Finding out file type based on character inside a file

132 views Asked by At

I want to find out file type of .properties file which is basically a text file. Using Apache tika and other mime type detectors prints out a .properties file as "text/plain" file as the magic number used for text file and .properties would be same.

I want to some how figure out a way to distinguish this based on special character or symbol inside a .properties file which is = symbol or ascii value = chr(61) 00111101 between key/value pairs along with validation of .extension type.

So if I say to validate a file: If the file contains = sign and .extension type is .properties then return out put as .properties file. I am not sure is this a good approach and also If I can achieve it, how would I add this other mime type detectors so that I can detect all other formats as well instead of having different custom classes.
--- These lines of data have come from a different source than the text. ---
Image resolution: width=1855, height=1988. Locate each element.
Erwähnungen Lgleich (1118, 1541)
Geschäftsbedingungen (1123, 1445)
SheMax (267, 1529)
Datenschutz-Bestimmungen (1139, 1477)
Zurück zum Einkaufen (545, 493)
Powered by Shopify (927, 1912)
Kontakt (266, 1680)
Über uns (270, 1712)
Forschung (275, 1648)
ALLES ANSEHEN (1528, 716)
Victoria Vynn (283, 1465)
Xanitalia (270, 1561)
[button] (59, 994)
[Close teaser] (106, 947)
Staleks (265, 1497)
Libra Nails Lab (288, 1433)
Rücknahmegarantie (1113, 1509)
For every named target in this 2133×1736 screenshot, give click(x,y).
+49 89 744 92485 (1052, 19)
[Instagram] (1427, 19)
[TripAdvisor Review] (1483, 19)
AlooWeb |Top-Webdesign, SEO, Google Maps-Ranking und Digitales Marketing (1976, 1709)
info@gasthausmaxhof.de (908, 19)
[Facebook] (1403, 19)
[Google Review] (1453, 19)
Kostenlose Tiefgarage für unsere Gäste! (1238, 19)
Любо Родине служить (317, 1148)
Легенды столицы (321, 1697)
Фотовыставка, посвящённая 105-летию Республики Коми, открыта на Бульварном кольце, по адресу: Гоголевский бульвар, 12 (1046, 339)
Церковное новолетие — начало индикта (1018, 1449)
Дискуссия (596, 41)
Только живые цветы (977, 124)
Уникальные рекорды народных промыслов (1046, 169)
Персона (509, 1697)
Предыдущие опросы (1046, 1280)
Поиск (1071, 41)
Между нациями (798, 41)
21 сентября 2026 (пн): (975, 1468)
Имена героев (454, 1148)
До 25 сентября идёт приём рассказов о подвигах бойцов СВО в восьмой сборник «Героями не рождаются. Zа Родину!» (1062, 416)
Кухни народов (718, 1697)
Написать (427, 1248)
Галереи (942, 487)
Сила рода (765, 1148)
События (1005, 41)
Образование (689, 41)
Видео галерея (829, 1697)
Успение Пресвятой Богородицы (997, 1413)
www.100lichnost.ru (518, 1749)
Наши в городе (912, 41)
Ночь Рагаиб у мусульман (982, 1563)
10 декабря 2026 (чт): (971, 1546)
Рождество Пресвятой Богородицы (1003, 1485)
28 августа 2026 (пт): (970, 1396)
Note: I tried adding custom type to apche tika which didn't work at all. May be some other library if you can suggest (example: MimeUtils)

2

There are 2 answers

2
iullianr On

First of all, you have to know the type of the file you are checking (if is text or binary, etc.) since you have to know how to read it. So the first step is to detect that is a text/plain file type. Secondly, to determine if it is a properties file, is not enough to check for "=". Because you might have this:

key1=val1=val3
key2=val4
key3

From the three lines above, only the second is a valid properties file line. so you need to check that each line of the file follows the pattern (it is limited strict only to characters and numbers but you get the idea):

^[a-zA-Z0-9_]+=[a-zA-Z0-9_]+!

I think one easy way to validate a properties file is to just load the file content into a Properties object (see java.util.Properties, has a method to load it from a resource).

0
VGR On

A Java properties file almost always has a ".properties" extension. Other than that, it has no identifiable signature. Most mechanisms which read such files expect them to be ISO-8859-1 text files (since that was required prior to Java 6), so even checking if they only contain ASCII bytes isn't sufficient.

If you have some idea of which keys will be in the file, you should load it with Properties.load, and check for those keys in the Properties object. Otherwise, checking the extension in the filename is probably the most reliable thing you can do.